SOURCE INFORMATION:
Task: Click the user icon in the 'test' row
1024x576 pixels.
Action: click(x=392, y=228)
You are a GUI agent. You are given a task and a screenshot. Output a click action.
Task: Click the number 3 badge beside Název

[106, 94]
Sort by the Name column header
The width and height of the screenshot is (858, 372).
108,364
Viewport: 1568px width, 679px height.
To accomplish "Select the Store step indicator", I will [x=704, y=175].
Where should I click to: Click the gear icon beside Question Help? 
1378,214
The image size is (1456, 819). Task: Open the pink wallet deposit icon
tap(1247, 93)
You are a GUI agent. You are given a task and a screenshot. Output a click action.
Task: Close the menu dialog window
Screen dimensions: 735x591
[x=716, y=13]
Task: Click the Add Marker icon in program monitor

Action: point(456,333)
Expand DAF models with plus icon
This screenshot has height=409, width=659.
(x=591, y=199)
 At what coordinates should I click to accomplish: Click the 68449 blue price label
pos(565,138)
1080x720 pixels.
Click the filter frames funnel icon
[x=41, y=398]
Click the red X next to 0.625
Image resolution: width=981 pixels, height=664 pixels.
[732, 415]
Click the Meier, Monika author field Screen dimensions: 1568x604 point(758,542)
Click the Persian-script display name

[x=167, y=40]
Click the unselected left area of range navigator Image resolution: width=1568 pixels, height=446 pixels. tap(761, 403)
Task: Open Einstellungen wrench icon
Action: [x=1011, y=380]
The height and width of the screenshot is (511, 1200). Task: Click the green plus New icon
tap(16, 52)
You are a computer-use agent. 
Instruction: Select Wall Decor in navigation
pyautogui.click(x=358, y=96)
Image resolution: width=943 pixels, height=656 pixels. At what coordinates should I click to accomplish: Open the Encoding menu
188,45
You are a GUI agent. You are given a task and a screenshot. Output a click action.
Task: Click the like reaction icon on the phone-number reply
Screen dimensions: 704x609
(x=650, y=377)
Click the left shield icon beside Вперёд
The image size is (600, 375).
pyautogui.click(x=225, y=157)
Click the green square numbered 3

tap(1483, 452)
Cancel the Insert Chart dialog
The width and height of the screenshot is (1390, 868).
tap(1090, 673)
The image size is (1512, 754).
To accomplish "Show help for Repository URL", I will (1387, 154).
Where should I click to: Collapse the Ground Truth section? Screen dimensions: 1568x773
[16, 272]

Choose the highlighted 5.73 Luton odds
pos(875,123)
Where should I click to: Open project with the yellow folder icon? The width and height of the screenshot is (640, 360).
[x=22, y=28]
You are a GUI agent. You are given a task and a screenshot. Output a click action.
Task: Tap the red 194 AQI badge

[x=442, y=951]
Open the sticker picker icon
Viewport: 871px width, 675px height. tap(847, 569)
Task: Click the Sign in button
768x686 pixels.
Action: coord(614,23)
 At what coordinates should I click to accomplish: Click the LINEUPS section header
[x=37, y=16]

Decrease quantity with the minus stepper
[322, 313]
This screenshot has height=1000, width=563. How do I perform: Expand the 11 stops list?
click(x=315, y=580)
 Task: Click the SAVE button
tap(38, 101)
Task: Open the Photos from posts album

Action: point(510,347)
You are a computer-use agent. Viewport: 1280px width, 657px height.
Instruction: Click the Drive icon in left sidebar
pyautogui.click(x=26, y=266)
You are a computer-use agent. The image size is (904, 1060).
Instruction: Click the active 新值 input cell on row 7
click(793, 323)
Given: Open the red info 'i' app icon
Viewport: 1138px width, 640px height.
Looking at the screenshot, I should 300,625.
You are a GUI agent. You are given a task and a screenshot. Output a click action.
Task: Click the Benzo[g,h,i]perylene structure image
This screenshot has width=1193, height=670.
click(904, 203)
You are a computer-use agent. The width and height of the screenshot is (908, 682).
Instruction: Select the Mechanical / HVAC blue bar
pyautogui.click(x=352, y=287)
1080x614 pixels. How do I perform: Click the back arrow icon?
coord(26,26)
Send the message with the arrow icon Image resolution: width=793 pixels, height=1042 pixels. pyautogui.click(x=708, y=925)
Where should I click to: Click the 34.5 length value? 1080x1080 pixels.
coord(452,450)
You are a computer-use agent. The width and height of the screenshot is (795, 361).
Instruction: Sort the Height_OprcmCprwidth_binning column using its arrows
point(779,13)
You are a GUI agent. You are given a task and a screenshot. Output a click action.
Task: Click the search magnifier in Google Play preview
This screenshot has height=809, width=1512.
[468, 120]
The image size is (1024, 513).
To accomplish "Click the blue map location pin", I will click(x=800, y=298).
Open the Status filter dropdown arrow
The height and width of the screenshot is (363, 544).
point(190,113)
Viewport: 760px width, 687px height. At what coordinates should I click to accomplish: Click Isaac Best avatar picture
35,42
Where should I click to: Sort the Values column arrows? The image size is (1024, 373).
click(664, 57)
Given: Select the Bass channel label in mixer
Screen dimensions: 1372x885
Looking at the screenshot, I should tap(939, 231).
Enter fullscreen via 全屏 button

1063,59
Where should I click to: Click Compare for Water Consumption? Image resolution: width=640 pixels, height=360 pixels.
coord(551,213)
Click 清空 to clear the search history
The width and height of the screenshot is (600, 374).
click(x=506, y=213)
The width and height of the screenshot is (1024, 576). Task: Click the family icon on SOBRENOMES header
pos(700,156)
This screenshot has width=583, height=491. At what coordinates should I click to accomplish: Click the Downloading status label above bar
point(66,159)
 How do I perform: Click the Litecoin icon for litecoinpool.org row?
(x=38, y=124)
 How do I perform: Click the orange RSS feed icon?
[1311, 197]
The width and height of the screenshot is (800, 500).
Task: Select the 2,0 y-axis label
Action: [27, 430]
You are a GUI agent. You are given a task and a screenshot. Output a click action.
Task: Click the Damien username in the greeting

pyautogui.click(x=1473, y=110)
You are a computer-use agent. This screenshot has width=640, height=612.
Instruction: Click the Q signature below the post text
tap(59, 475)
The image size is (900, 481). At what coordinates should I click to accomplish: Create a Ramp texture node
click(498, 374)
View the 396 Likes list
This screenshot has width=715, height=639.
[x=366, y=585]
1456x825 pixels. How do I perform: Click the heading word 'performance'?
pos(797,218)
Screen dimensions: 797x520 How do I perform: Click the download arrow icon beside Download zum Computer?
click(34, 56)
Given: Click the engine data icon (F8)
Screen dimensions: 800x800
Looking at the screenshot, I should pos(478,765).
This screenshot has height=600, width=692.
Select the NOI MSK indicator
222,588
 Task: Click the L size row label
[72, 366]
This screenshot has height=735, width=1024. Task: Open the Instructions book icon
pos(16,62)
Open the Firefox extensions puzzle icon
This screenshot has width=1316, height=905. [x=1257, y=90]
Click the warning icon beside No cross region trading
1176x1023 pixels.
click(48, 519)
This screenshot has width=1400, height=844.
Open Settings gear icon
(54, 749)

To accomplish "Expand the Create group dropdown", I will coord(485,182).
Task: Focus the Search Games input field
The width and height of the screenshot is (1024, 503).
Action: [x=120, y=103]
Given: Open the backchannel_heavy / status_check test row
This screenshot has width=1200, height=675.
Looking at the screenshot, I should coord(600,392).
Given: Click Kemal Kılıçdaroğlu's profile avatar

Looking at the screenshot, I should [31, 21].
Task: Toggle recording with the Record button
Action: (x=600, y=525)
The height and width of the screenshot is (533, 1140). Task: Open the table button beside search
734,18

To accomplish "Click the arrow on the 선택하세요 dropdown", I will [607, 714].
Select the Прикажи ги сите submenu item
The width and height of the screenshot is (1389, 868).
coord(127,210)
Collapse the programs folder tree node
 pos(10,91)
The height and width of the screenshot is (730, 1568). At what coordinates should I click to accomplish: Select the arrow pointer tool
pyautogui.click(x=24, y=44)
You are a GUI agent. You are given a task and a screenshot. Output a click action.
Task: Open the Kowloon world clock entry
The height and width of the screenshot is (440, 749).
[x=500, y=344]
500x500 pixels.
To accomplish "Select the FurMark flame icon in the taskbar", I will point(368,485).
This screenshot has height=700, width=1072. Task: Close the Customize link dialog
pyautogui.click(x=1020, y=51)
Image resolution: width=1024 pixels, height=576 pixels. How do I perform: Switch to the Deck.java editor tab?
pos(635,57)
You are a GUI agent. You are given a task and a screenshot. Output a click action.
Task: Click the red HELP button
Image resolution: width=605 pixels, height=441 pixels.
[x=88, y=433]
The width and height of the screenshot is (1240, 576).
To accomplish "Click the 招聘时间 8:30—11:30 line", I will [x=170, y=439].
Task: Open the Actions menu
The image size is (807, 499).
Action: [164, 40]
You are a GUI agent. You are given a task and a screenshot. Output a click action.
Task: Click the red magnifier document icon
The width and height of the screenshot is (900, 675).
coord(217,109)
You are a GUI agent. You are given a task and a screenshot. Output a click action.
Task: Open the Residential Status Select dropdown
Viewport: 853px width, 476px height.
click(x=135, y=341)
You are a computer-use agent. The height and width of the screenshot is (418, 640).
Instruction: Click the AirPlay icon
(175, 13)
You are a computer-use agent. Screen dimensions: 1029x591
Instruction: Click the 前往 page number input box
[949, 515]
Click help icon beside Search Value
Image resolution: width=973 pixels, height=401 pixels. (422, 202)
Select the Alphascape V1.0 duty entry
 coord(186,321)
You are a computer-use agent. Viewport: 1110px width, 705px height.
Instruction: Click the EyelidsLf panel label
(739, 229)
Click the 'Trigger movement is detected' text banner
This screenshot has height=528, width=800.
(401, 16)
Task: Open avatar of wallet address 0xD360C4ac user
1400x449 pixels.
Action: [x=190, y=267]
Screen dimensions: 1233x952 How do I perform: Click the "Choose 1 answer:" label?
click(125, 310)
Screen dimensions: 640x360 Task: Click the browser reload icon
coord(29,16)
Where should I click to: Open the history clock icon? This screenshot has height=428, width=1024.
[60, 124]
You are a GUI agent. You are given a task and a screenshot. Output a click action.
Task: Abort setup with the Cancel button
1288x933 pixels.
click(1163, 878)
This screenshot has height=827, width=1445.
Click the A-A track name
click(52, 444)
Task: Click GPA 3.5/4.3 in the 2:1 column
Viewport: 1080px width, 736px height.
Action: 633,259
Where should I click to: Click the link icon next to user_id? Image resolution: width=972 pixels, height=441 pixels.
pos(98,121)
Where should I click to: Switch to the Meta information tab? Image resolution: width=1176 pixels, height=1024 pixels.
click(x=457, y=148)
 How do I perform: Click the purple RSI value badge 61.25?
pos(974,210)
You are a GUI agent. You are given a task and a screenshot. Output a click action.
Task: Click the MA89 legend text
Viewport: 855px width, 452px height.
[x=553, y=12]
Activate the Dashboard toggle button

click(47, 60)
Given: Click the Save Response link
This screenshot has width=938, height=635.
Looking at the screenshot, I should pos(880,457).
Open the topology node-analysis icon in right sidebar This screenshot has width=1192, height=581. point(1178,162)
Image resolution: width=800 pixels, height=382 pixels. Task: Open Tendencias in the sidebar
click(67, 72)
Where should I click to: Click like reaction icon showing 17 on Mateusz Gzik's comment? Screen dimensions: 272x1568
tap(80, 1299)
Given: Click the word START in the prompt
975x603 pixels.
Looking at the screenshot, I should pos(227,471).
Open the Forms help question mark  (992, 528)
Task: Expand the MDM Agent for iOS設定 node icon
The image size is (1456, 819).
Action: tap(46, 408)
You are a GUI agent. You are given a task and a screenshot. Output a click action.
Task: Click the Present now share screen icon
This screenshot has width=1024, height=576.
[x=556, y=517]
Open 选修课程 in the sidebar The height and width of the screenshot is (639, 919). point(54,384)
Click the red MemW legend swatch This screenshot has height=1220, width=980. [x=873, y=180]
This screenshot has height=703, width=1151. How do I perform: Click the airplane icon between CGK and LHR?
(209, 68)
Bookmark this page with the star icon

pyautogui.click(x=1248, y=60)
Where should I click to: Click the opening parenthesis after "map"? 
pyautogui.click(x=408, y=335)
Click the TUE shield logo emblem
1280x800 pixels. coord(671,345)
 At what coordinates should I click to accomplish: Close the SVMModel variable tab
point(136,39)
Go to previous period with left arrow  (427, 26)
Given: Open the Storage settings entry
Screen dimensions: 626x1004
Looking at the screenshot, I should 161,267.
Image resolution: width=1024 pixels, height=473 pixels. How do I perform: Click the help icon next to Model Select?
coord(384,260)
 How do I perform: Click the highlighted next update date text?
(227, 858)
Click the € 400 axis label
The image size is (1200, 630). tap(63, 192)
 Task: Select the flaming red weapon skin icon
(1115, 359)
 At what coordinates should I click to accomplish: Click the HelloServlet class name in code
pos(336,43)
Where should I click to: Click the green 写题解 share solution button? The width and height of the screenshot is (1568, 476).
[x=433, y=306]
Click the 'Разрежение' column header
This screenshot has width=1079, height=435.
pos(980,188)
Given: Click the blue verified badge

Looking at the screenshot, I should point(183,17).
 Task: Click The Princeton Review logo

ASSIGNED TASK:
Nothing but an exact copy of the lines from the first one above through the line holding "Viewport: 1568px width, 679px height." should be returned.

RESULT OF THE TASK:
Task: Click the user icon in the 'test' row
1024x576 pixels.
Action: click(x=392, y=228)
You are a GUI agent. You are given a task and a screenshot. Output a click action.
Task: Click the number 3 badge beside Název

[106, 94]
Sort by the Name column header
The width and height of the screenshot is (858, 372).
108,364
Viewport: 1568px width, 679px height.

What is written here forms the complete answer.